FRAGMENTO DE ORIGEN »

====

Por supuesto, todo este gozo se basa en que, hitos y excepcionalidades aparte, Welp es una peli que sabe hacer lo que hace muy bien, y lo que hace es acojonar y dar mal rollo en un ambiente que puede ser el de la actualidad, pero que tiene un saborcillo (banda sonora incluida) a lo mejor del cine ochentero, y hasta setentero, del ramo. Sabe tomarse su tiempo para presentarnos a los personajes y su dinámica, ponerlos en el camino del mal, y disponer en general la situación para el momento en el que el villano del film empiece a ejercer su particular política de tolerancia cero con los intrusos en ‘su’ bosque.

En especial, el tratamiento del personaje de Sam, y su relación tan peculiar con Kai, es la fuente de buena parte de los aciertos del metraje. Hasta pasada la primera mitad de la historia ni siquiera estamos seguros de que Kai no sea fruto de la mente calenturienta del pequeño protagonista, pues es sólo a través de su perspectiva que vemos los signos de su existencia y al propio niño salvaje, y eso da un bienvenido toque extra de suspense que mantiene el interés hasta que se revela la verdad en el mismo momento en el que corre la sangre. La relación entre ambos también sirve para ofrecer otra fuente de suspense, pues Kai encarna para Sam una fuente de amistad y comprensión frente a la crueldad de la mayoría de su tropa scout… al precio de convertirse en una fiera salvaje. ¿Caerá Sam en el salvajismo, o mantendrá su cordura? No será hasta el final que veamos respondida esa pregunta, y por el camino el niño oscilará entre ambas opciones, a veces de manera bastante desagradable, como es lógico pensar que le pasaría a un niño así de traumatizado en una situación análoga en la vida real.

Junto a Sam está el microcosmos formado por su tropa scout, que sostiene bien su lado de la trama, con una mezcla de camaradería mutua y crueldad hacia el pobre muchacho, que resulta tanto más creíble en cuanto que basa la inmensa mayoría de su acoso en violencia psicológica de baja intensidad. Hasta el momento en el que las circunstancias llevan a Sam a cometer un acto atroz, provocando una no-del-todo-injustificada ira en Peter, el monitor y la mayoría de jóvenes exploradores emplean la clase de ‘tormento de baja intensidad’ que caracteriza las experiencias de acoso escolar que muchos hemos sufrido. En un contexto que se presta con demasiada facilidad a cargar las tintas de más en este aspecto, es un bienvenido cambio que se adopte un enfoque algo más realista, aunque también doloroso a su manera: la semipasividad de Kris ante lo que ocurre trae demasiados recuerdos de profesores bienintencionados pero incapaces de imponerse ante situaciones de acoso, ya fuera por órdenes de arriba o por no poder actuar sin pruebas más fehacientes.

Sólo falta que este puto tren me deje en Pitis.

Joder, y yo que creía que exageraban cuando me decían que el Metro de Madrid había bajado la calidad del servicio en los últimos años.

====

SECCIÓN DE DATOS »
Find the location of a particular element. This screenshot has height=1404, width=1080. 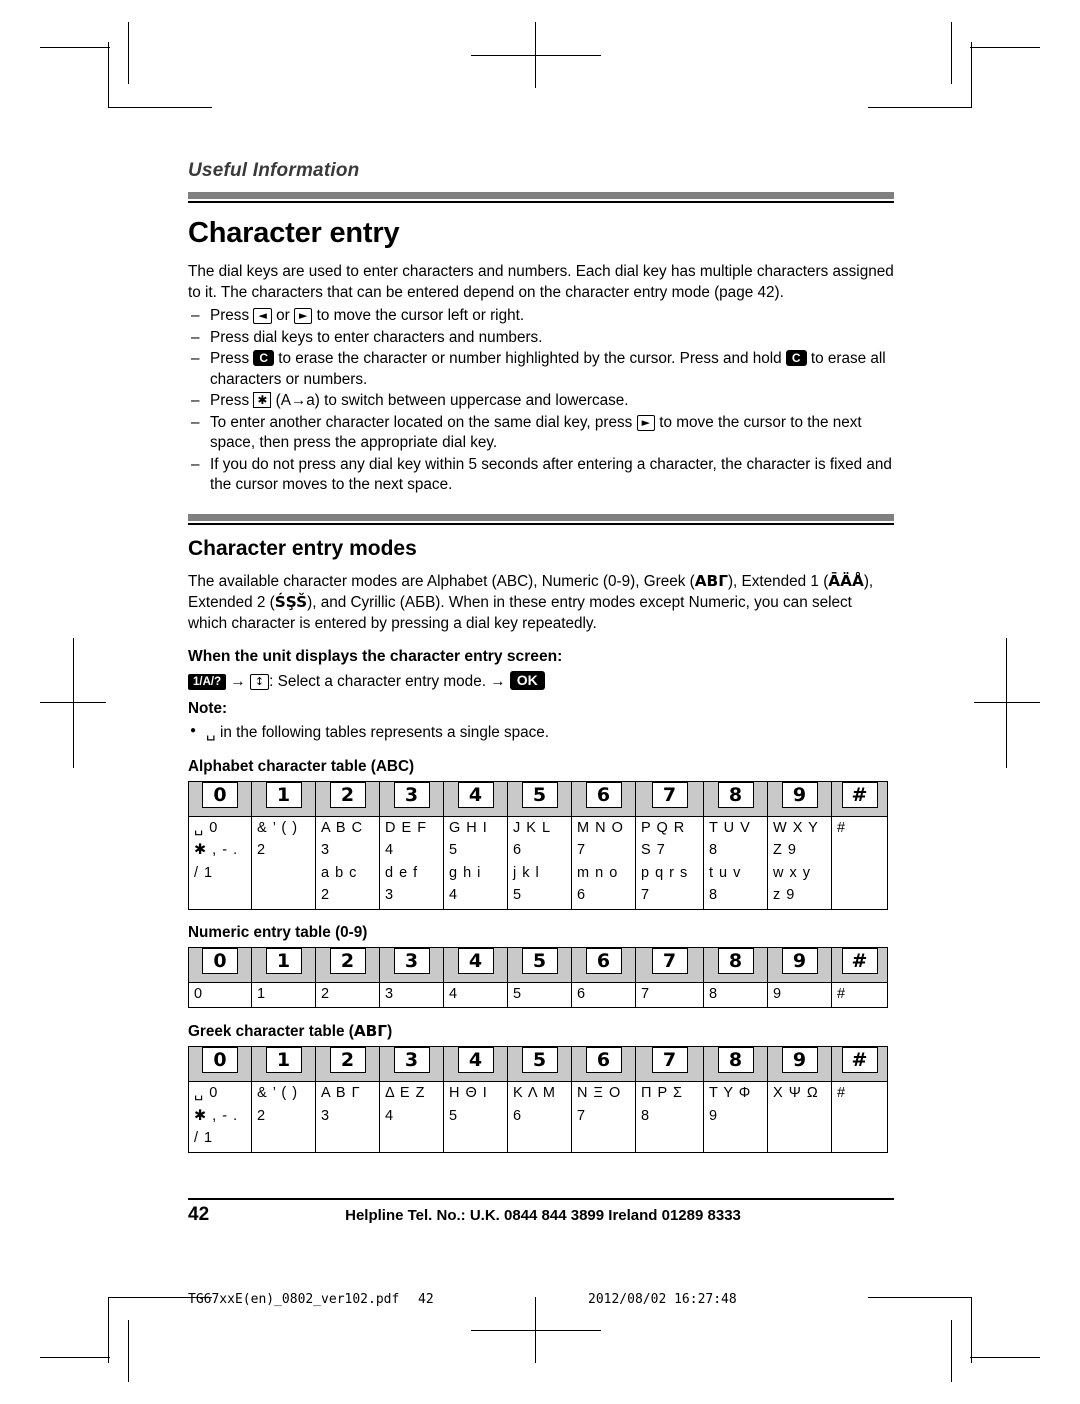

cell-value: 0 is located at coordinates (199, 994).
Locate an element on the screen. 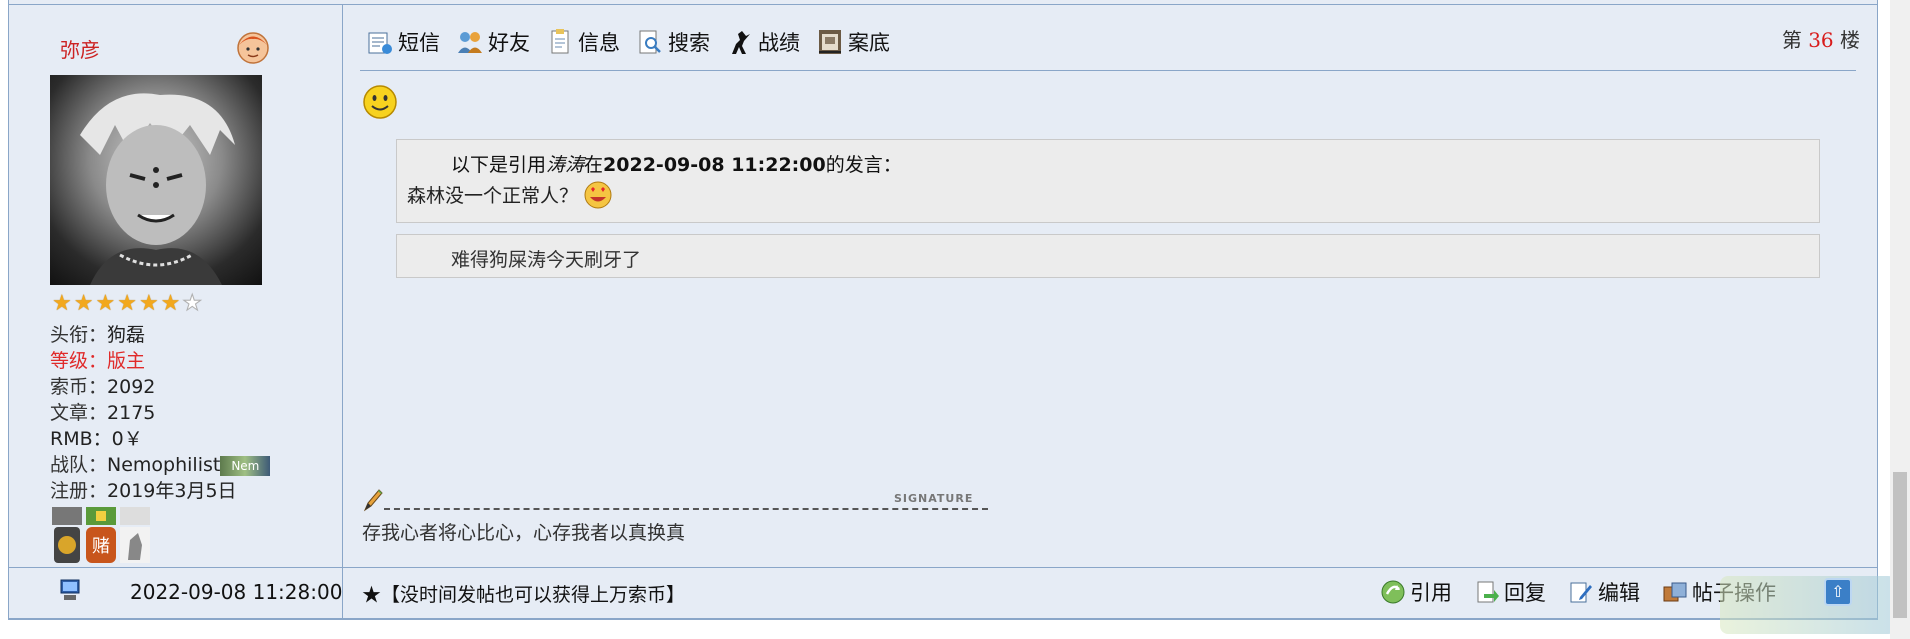 This screenshot has width=1910, height=639. quote-header: 以下是引用涛涛在2022-09-08 11:22:00的发言： is located at coordinates (676, 164).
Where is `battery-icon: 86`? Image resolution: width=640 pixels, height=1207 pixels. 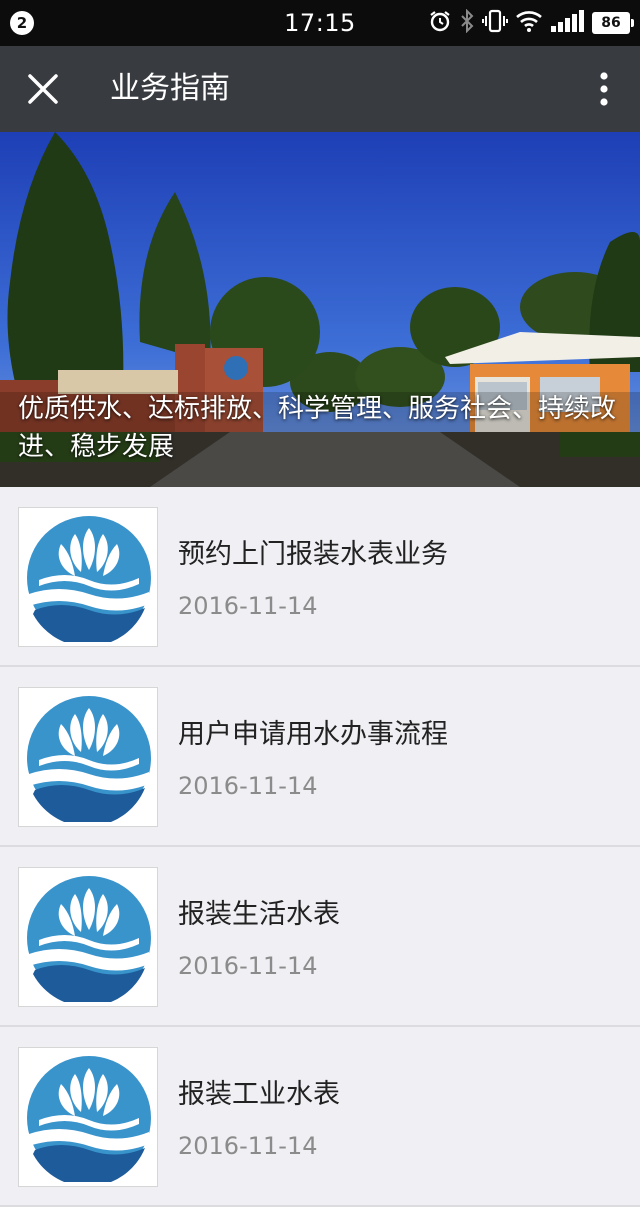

====

TAREA A REALIZAR » Devuelve sin cambios el pasaje del fragmento de origen que empieza con "Sólo falta que" y sigue hasta "los últimos años.".

TU RESPUESTA »
Sólo falta que este puto tren me deje en Pitis.

Joder, y yo que creía que exageraban cuando me decían que el Metro de Madrid había bajado la calidad del servicio en los últimos años.